American Urological Association Education and Research, Inc., Linthicum, Maryland, USA.
J Urol. 2012 Dec;188(6 Suppl):2482-91. doi: 10.1016/j.juro.2012.09.080. Epub 2012 Oct 24.
The purpose of this guideline is to provide guidance to clinicians who offer vasectomy services.
A systematic review of the literature using the search dates January 1949-August 2011 was conducted to identify peer-reviewed publications relevant to vasectomy. The search identified almost 2,000 titles and abstracts. Application of inclusion/exclusion criteria yielded an evidence base of 275 articles. Evidence-based practices for vasectomy were defined when evidence was available. When evidence was insufficient or absent, expert opinion-based practices were defined by Panel consensus. The Panel sought to define the minimum and necessary concepts for pre-vasectomy counseling; optimum methods for anesthesia, vas isolation, vas occlusion and post-vasectomy follow up; and rates of complications of vasectomy. This guideline was peer reviewed by 55 independent experts during the guideline development process.
Vas isolation should be performed using a minimally-invasive vasectomy technique such as the no-scalpel vasectomy technique. Vas occlusion should be performed by any one of four techniques that are associated with occlusive failure rates consistently below 1%. These are mucosal cautery of both ends of the divided vas without ligation or clips (1) with or (2) without fascial interposition; (3) open testicular end of the divided vas with MC of abdominal end with FI and without ligation or clips; and (4) non-divisional extended electrocautery.
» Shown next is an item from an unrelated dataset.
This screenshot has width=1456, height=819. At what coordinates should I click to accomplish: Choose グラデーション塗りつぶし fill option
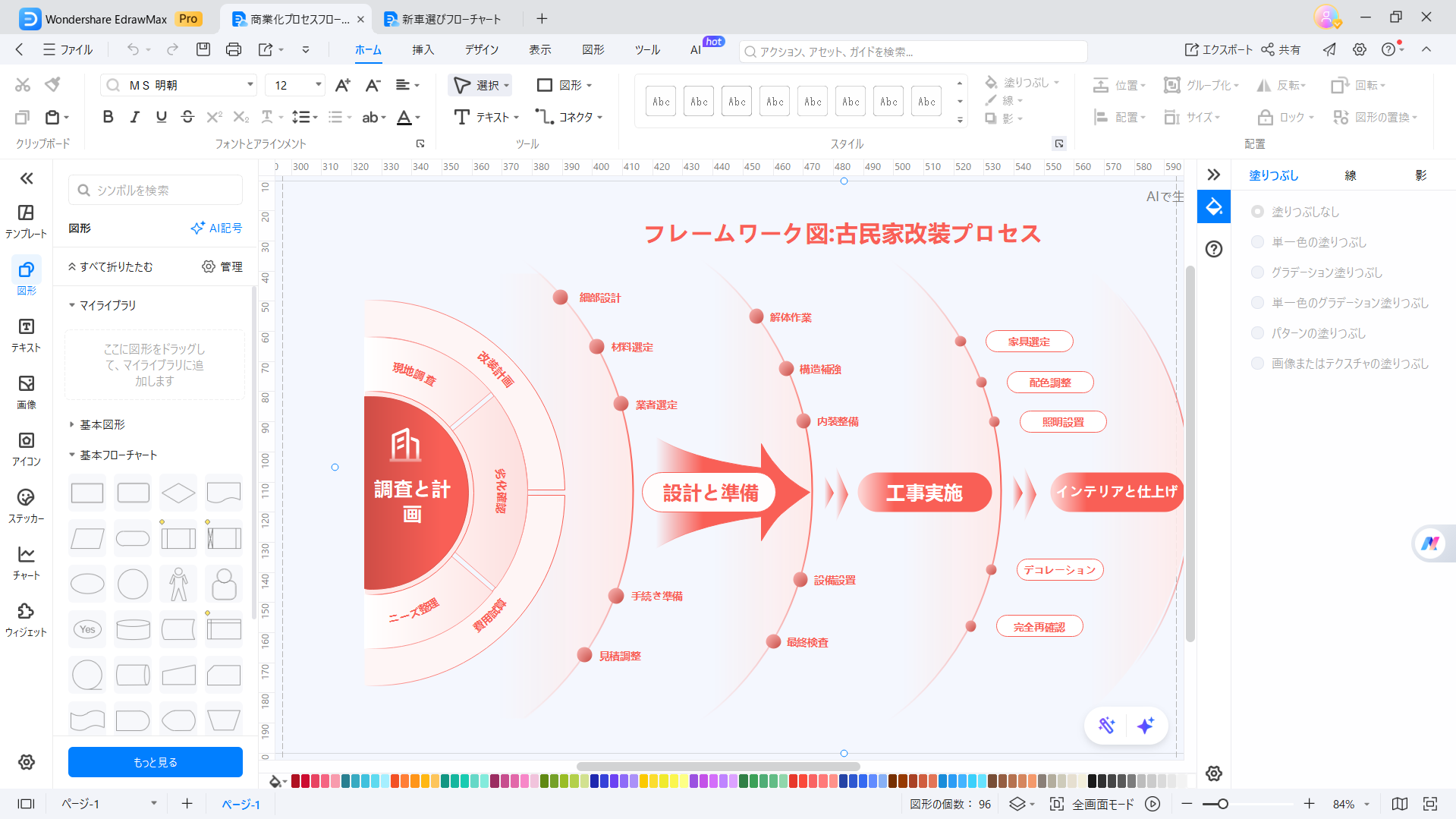pos(1258,272)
Patients may stop using other methods of contraception when one uncentrifuged fresh semen specimen shows azoospermia or ≤ 100,000 non-motile sperm/mL.
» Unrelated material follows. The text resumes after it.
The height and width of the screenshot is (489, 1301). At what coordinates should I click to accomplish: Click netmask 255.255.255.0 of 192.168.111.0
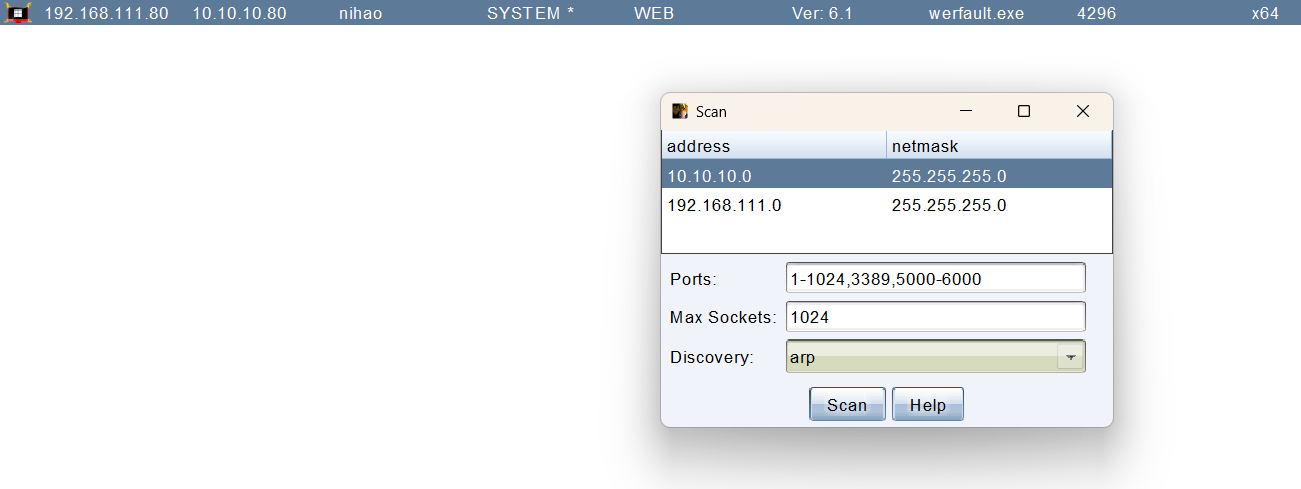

Vasectomy should be considered for permanent contraception much more frequently than is the current practice in the U.S. and many other nations. The full text of this guideline is available to the public at http://www.auanet.org/content/media/vasectomy.pdf.
本指南旨在为提供输精管切除术服务的临床医生提供指导。
对 1949 年 1 月至 2011 年 8 月的文献进行了系统评价,以确定与输精管切除术相关的同行评议出版物。搜索确定了近 2000 个标题和摘要。应用纳入/排除标准产生了 275 篇文章的证据基础。当有证据时,定义了输精管切除术的循证实践。当证据不足或不存在时,通过小组共识定义了基于专家意见的实践。小组试图定义输精管切除术术前咨询的最低和必要概念;最佳的麻醉、输精管隔离、输精管阻塞和输精管切除术后随访方法;以及输精管切除术的并发症发生率。本指南在指南制定过程中由 55 名独立专家进行了同行评审。
输精管隔离应使用微创输精管切除术技术进行,例如无刀输精管切除术技术。输精管阻塞应通过四种技术中的任何一种进行,这四种技术的闭塞失败率始终低于 1%。这些技术包括:(1)不结扎或夹闭分离的输精管两端的粘膜烧灼,或(2)不结扎或夹闭带筋膜间置;(3)开放分离的输精管睾丸端,用 MC 处理腹部端并带 FI,不结扎或夹闭;(4)非分割扩展电灼。当一份未经离心的新鲜精液标本显示无精子症或每毫升非运动精子数≤100,000 时,患者可以停止使用其他避孕方法。